Google Boots BMW For Web Spam

Google has been trying to lure big brand marketers to paid search for a while now, but that didn't save car manufacturer BMW from having its German site, BMW.de, expelled from Google's organic results listings for using so-called black hat optimization techniques.

BMW Germany's offense? It apparently showed one page--a "doorway"--to Google's search crawler, but another to visitors. The doorway was allegedly loaded with the keywords "used cars," but the company then redirected visitors to a different landing page.

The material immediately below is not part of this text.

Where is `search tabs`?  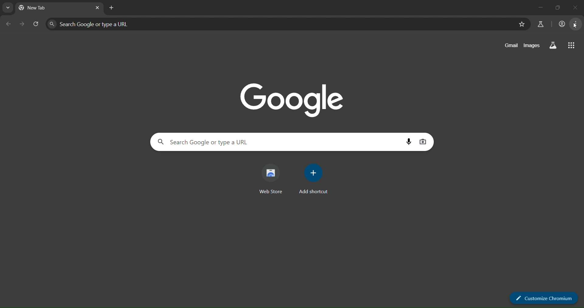
search tabs is located at coordinates (8, 7).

Google blogger Matt Cutts first wrote about the development this weekend, saying that the tactic violated Google's quality guidelines, which state that Web sites shouldn't show different pages to search crawlers than to users.

A BMW spokesman told Forbes that the company had not done anything wrong. "We do not understand why Google has decided this," the spokesman was quoted as saying.

Doorways are a fairly common type of Web spam tactic--"black hat 101," said Josh Stylman, managing partner of search engine marketing company Reprise Media. "It's a technique that's been frowned upon for years," he said.

BMW is hardly the first big brand Google has expelled, said Stylman, adding that he has come across other companies that were ousted from Google's results pages. "It's entirely possible that some companies go outside the guidelines, and might not even understand what the quality guidelines are."